Les nombreuses réactions médiatiques à l’éviction d’Olivier Nora de la tête de Grasset, maison d’édition qu’il dirige depuis vingt-six ans, sont rapides et virulentes. Ce sont d’abord, et dès le 14 avril, les autrices et auteurs qui s’indignent de perdre brutalement leur éditeur, sur la décision d’un actionnaire. Si leurs prises de parole sont encore individuelles, elles laissent entendre une même détermination à quitter la maison, qui les publie parfois depuis plusieurs décennies.
Un acte de mort
Le soir même, au micro de France Inter, Pascal Bruckner est implacable : « Bolloré tue Grasset. C’est un acte de mort. » Le lendemain, c’est David Dufresne qui déchire un contrat le liant à Grasset sur le plateau de l’émission « C ce soir », tandis que Sorj Chalandon déclare à l’AFP « J’ai toujours dit que si on touchait un cheveu d’Olivier Nora, je partirais de Grasset, et ma position n’a pas changé ».
Mettre au pas
La presse reconnaît dans ce limogeage un signal fort : une tentative de mettre au pas la prestigieuse maison, reconnue pour son pluralisme, et d’en faire le vecteur d’une pensée ultra-conservatrice prônée par Vincent Bolloré. Télérama y voit « un départ aussi symbolique que politique » tandis que Le Monde parle « d’une reprise en main de l’édition par Vincent Bolloré ». Si les raisons exactes du départ d’Olivier Nora ne sont pas connues, l’arrivée de Boualem Sansal chez Grasset est vite évoquée. L’éditeur et le milliardaire auraient été en désaccord sur la date de parution du prochain livre de l’auteur algérien, qui a quitté sa maison historique, Gallimard, en mars.
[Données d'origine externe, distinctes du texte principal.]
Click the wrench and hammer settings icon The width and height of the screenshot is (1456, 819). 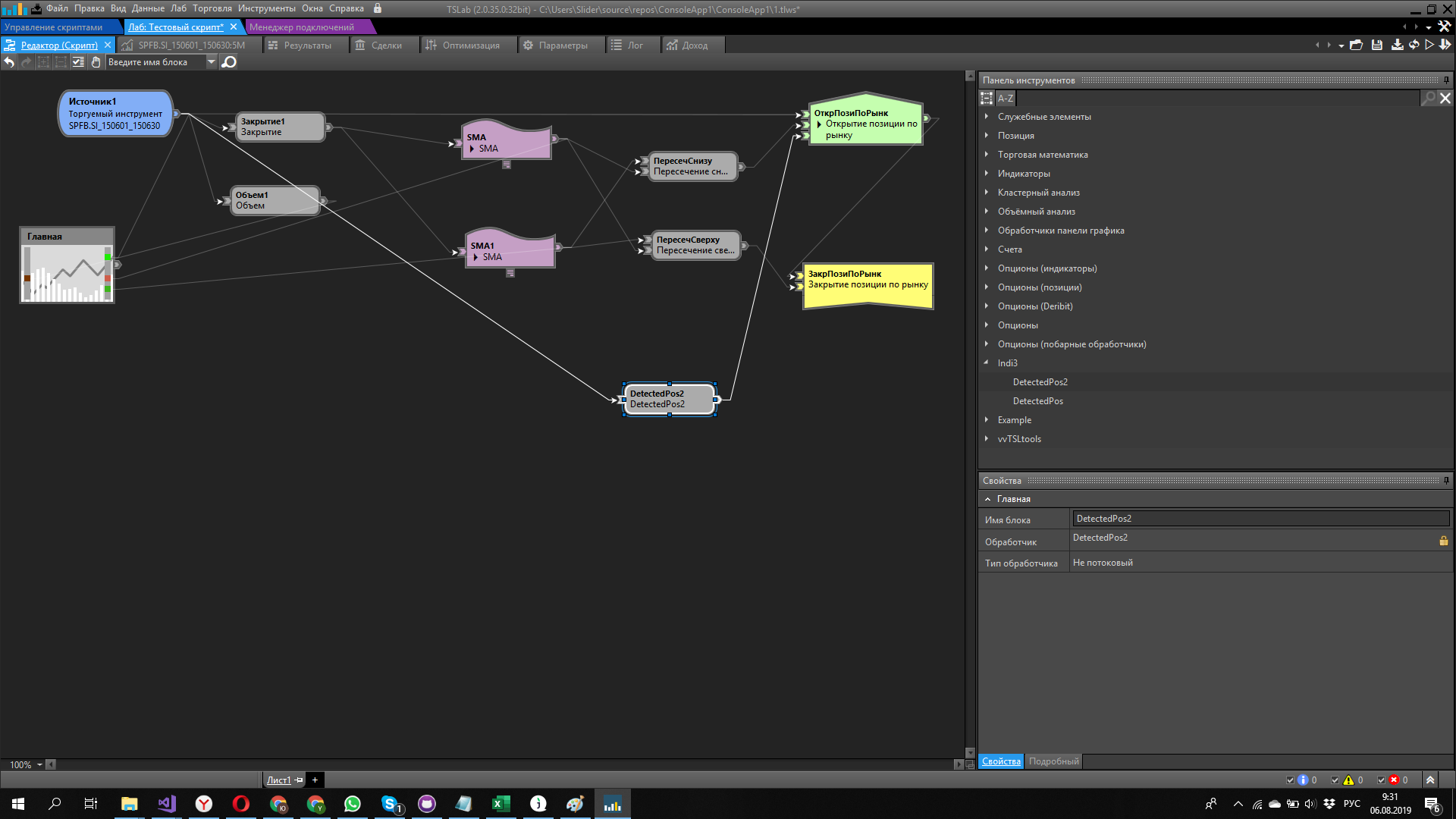1445,27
Une information qui se révèlera inexacte.
La vraie raison
Le 15 avril, c’est Le Nouvel Obs qui révèle la « vraie raison » du départ d’Olivier Nora : celui-ci aurait refusé d’accueillir chez Grasset un récit de voyage intitulé Rome, objet d’amour signé par Nicolas Diat, éditeur chez Fayard du général Pierre de Villiers, du cardinal Sarah et de Jordan Bardella, dont il serait proche. Dans un portrait qui lui est consacré, Télérama le décrit comme étant « les yeux et les oreilles » de Vincent Bolloré dans le milieu de l’édition.